The Iranian Resistance wrote: “The regime has plundered Iran’s national wealth to fund its illicit and malign activities, such as export of terrorism, racing toward a nuclear weapon, and manufacturing ballistic missiles. This is in addition to the regime’s institutionalized corruption, which devours billions of dollars a year. It is now becoming clear why Iranians are willing to boycott the regime’s sham presidential elections.”

The Cause of Iran’s Economic Crisis

For years, the economic crisis in Iran has been growing. Officials have long sought to blame this on international sanctions in order to hide the fact that the regime’s economic policies are at fault.

How else would you explain that there was not even a small let up in the problems following the signing of the Joint Comprehensive Plan of Action (JCPOA) in 2015, which led to sanctions being removed? In fact, the Iranian people took to the streets over inflation, poverty, and unemployment in December 2017, several months before the US pulled out of the deal and reinstated some of the sanctions.

The uprising quickly became about regime overthrow, but the first protest was centred on economic and as protesters across the years have made clear, mismanagement and corruption is the cause, not sanctions. That’s why Iranians broadly supported the reintroduction of sanctions, chanting “the enemy is here; they are lying when they say it is America”.

The regime’s lies about sanctions are being openly contradicted by the people, political activists, and even their own economists. A number of these economists even sought to quantify how longstanding corruption in both the government and the so-called private sector is damaging the economy.

Farshad Momeni, an economics professor at Allameh Tabatabai University, said: “Iran’s political economy has been increasingly taken over by the mafia from the end of the Iran-Iraq war until today.”

He noted that “privatization” of government industries has only put more wealth into the pockets of regime affiliates, including the IRGC which now controls about half of Iran’s gross domestic product.

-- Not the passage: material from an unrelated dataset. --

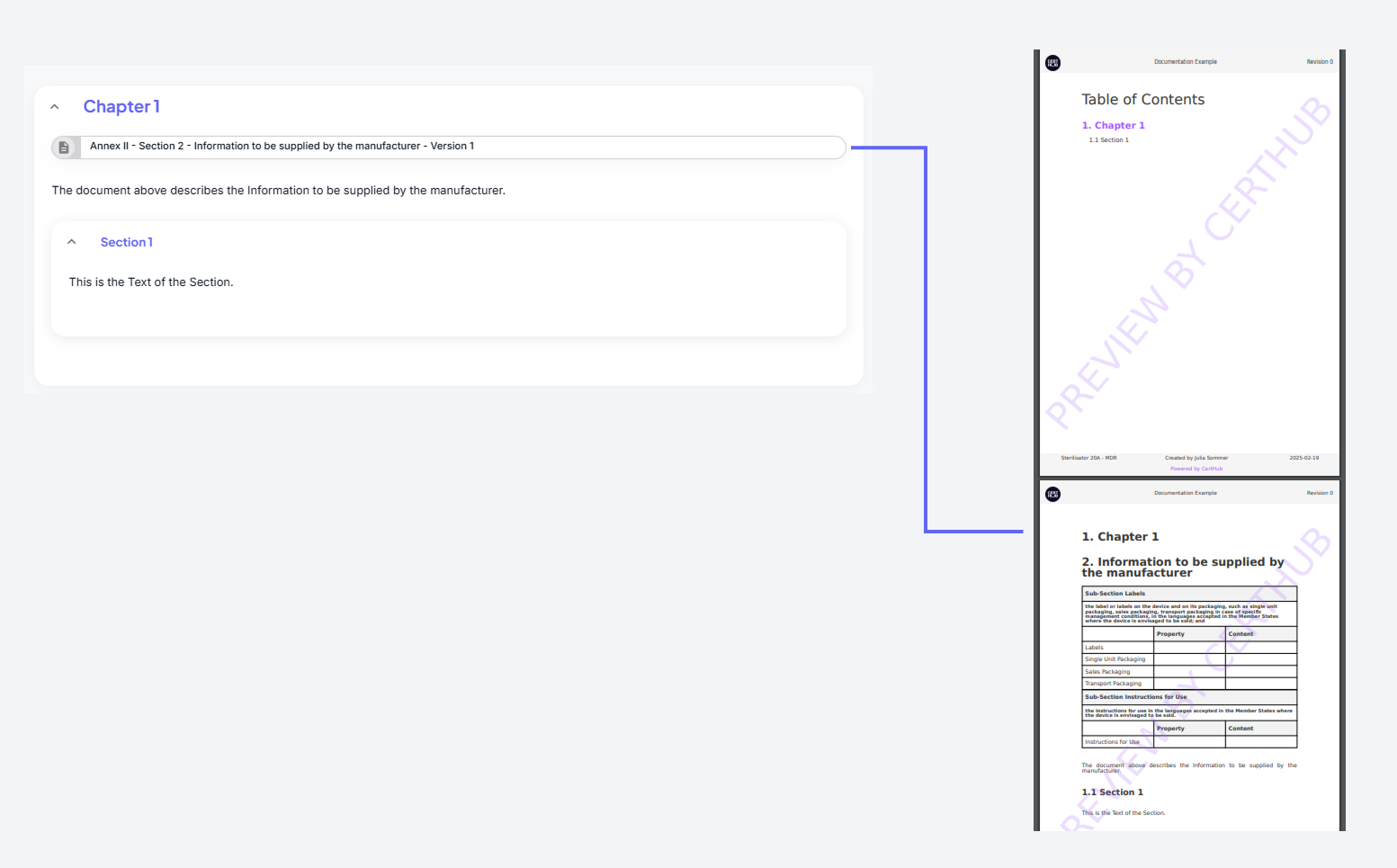
Task: Open the '1. Chapter 1' Table of Contents entry
Action: click(1114, 125)
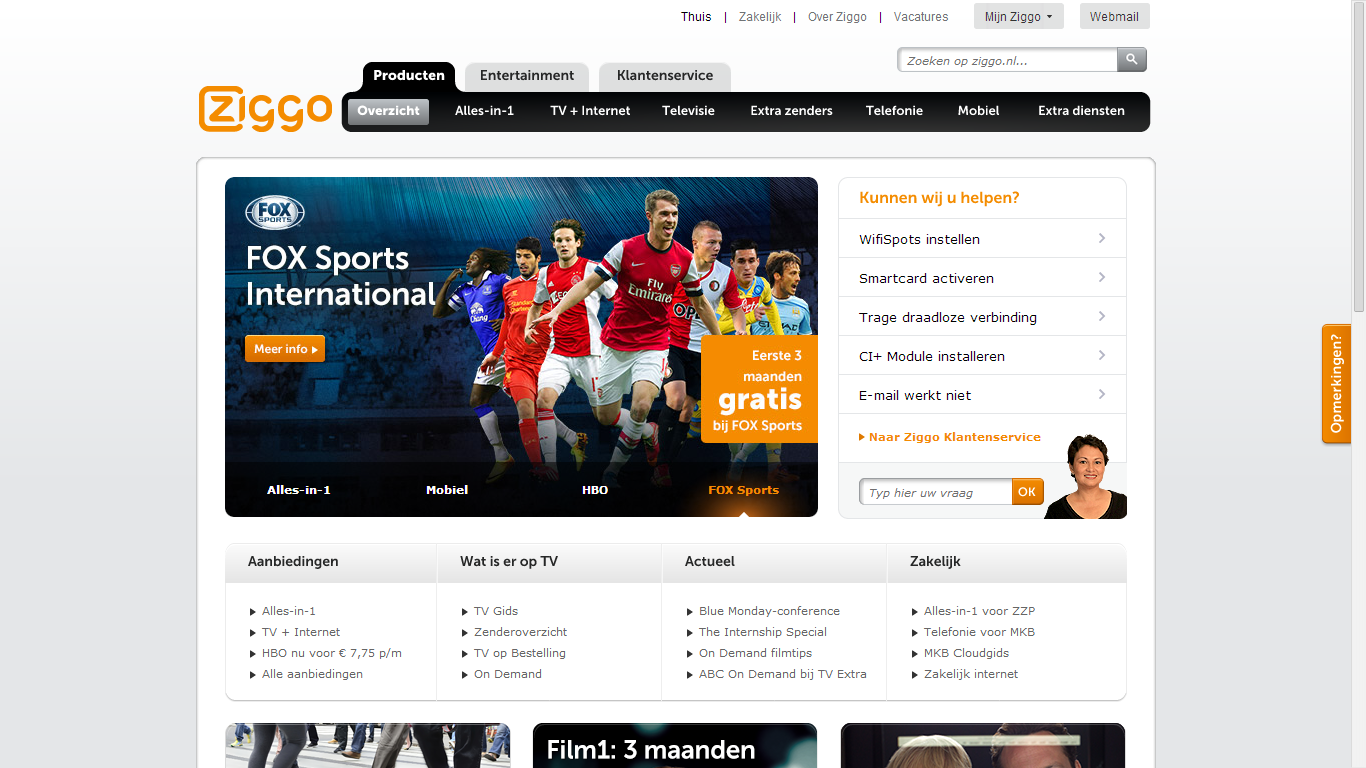
Task: Click chevron next to CI+ Module installeren
Action: coord(1101,355)
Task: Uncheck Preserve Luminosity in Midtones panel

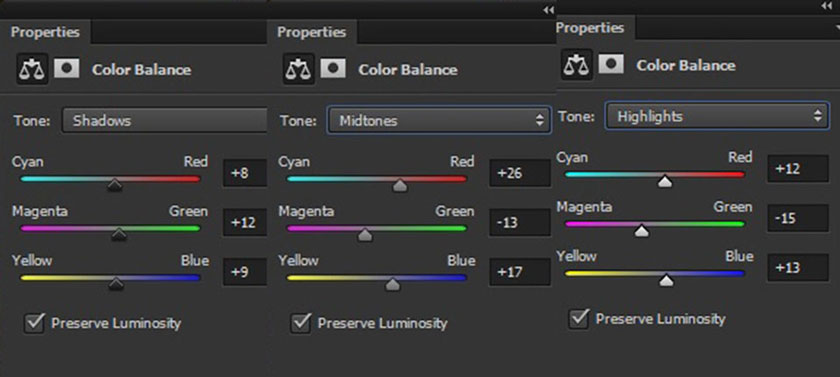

In fact, from 1991 until 2019, 900 projects, companies, and enterprises worth $170 billion were moved from the state sector to the private sector. And that doesn’t even account for the money from import and export or smuggling.

Iran’s Central Bank said the country earned $180 billion from exports in 2018 and 2019, but they don’t know where all the money went. The Iranian Resistance believes that it’s lining the coffers of “IRGC financial institutions and so-called religious foundations controlled by… Supreme Leader Ali Khamenei”.

The Resistance said: “Approximately 80 per cent of Iran’s population is living under the poverty line, and the situation is growing steadily worse as a result of runaway inflation and rising commodity prices. Many citizens have been forced to remove vital staples from their diet, and pensioners throughout the country have staged months of protests calling attention to the fact that their income is not keeping up with the rising cost of living. Those protests are a likely indicator that broader unrest is looming, as the people’s concerns over the coronavirus are overtaken by the effects of economic hardship and the lingering resentments regarding crackdowns on prior uprisings.”